Base normativa e precedentes

  • Art. 5º, CF/88, inciso XXXV — princípio do acesso à jurisdição, garantia constitucional de que a lei não excluirá da apreciação do Poder Judiciário lesão ou ameaça a direito.
  • Art. 5º, CF/88, incisos X e XII — proteção da intimidade, honra e inviolabilidade do domicílio, aspectos que exigem protocolos em atendimentos extrajudiciais e móveis.
  • Art. 98 e seguintes, CPC (Lei 13.105/2015) — previsão de assistência judiciária gratuita, relevante para programas que visem atender populações vulneráveis durante ações itinerantes.
  • Lei 8.625/1993 (Lei Orgânica Nacional do Ministério Público) — na hipótese de integração com o MP em mutirões, disciplina atribuições institucionais e cooperação interinstitucional.
  • Jurisprudência consolidada dos tribunais estaduais — recomenda-se observar orientações locais sobre competência territorial e segurança jurídica em atos praticados fora das sedes judiciais.

Impacto prático

  • Para magistrados e servidores: o intercâmbio aumenta a visibilidade de protocolos administrativos e modelos de governança de projetos itinerantes, exigindo atenção à formalização de fluxos, mapas de risco e capacitação para atendimento extrajudicial.
  • Para administrações públicas e formuladores de política: a experiência do TJRJ fornece template de regulamentação e materiais técnicos que podem ser adaptados, mas não substituem diagnóstico local sobre infraestrutura, idioma, formação jurídica e logística.
  • Para cidadãos e população vulnerável: iniciativas do tipo ampliam potencialmente o acesso a orientações jurídicas, conciliações e serviços de registro, reduzindo barreiras geográficas; a efetividade depende, contudo, da continuidade e integração com serviços permanentes.
  • Para operadores do direito (advogados, OAB, defensoria): mutirões e atendimentos móveis podem elevar demanda por assistência técnica e suscitar debates sobre prerrogativas profissionais e remuneração de serviços externos.

O que observar

  • Adaptação normativa e cultural: a mera transposição de regulamentos exige ajuste a ordenamentos locais; Timor-Leste tem particularidades constitucionais, linguísticas e institucionais que condicionam a reprodução integral do modelo.
  • Controle de regularidade e segurança jurídica: atos praticados em ambientes itinerantes devem respeitar requisitos de competência territorial, registro e certificação probatória para evitar nulidades processuais futuras.
  • Proteção de dados e sigilo: atendimentos fora dos fóruns implicam riscos à confidencialidade; protocolos de segurança da informação e diretrizes compatíveis com a legislação aplicável são obrigatórios.
  • Sustentabilidade e avaliação de impacto: projetos itinerantes precisam de indicadores claros para aferir se geram efetivo acesso e redução de litigiosidade, sob pena de se tornarem medidas pontuais sem conservação institucional.
  • Possibilidade de cooperação técnica formalizada: convênios, termos de cooperação e programas de intercâmbio são caminhos formais que protegem a transferência de conhecimento e permitem modulação de responsabilidades.

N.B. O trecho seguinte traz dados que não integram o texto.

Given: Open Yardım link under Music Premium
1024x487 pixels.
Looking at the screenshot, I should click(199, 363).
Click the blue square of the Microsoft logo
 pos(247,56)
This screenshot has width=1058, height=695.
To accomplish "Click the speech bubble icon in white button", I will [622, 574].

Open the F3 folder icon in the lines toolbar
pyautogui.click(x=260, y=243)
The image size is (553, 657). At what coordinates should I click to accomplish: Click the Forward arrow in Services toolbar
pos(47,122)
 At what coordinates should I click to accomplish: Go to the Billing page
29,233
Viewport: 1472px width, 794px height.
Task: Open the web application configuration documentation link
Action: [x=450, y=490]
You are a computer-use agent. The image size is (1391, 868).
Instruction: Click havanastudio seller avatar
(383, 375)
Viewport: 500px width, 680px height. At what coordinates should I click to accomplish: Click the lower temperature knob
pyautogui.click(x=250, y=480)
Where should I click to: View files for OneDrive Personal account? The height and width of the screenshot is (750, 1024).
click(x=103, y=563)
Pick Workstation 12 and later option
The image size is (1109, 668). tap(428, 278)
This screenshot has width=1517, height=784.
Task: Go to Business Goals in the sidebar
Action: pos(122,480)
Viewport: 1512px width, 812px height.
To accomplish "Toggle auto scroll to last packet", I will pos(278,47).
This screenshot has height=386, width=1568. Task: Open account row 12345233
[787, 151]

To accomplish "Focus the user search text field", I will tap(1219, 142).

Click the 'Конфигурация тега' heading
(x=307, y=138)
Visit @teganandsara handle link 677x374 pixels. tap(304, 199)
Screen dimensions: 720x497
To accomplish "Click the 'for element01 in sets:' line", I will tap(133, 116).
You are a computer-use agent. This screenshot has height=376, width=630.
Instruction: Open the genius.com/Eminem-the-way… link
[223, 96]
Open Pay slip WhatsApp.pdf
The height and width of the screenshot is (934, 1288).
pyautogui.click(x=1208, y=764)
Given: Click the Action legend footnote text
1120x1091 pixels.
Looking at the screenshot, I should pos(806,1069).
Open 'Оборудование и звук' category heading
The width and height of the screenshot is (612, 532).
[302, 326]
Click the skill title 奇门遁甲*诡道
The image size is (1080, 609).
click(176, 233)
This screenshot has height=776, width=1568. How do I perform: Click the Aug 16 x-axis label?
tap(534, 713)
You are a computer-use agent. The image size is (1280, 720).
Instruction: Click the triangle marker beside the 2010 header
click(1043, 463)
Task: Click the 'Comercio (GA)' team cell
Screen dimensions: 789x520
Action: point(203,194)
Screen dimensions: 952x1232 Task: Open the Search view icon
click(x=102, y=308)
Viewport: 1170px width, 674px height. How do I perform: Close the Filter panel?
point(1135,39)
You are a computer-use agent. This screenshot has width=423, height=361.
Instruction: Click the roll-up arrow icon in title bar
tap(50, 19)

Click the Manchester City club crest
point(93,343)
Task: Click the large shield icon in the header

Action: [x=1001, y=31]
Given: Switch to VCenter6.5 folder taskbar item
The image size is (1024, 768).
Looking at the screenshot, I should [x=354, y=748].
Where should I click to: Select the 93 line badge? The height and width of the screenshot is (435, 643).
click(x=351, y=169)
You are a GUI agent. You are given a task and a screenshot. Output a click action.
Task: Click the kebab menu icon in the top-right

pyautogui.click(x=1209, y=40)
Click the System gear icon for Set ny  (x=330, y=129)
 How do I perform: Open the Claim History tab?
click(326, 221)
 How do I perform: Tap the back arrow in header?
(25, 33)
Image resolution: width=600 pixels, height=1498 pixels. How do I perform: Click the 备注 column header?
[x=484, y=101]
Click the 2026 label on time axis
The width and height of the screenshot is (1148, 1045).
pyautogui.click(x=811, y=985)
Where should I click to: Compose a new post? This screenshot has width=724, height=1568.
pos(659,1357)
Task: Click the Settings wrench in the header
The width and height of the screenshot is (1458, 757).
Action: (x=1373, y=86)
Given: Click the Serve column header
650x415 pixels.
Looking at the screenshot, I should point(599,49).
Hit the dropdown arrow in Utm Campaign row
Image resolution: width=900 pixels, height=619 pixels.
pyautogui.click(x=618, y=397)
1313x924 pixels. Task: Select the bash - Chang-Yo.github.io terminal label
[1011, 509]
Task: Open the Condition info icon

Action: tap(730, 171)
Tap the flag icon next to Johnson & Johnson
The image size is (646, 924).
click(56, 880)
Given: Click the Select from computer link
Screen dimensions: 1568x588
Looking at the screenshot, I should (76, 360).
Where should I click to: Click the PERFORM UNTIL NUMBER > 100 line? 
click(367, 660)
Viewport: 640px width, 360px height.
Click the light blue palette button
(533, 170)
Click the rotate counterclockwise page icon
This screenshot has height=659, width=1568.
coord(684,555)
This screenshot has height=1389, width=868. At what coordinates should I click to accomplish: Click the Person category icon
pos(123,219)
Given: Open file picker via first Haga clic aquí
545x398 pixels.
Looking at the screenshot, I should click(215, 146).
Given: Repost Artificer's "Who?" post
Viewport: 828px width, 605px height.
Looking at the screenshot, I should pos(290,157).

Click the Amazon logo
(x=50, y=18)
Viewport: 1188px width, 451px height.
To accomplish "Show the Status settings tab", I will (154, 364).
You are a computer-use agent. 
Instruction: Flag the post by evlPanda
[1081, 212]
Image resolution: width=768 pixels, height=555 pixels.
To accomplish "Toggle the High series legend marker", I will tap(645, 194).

A apresentação do projeto Justiça Itinerante ao mais alto nível do Executivo de Timor-Leste abre espaço para cooperação jurídica internacional voltada à democratização do acesso à Justiça. O desafio subsequente será traduzir essa referência em arranjos normativos e operacionais localmente adequados, com salvaguardas sobre competência, sigilo, gratuidade e avaliação de resultados.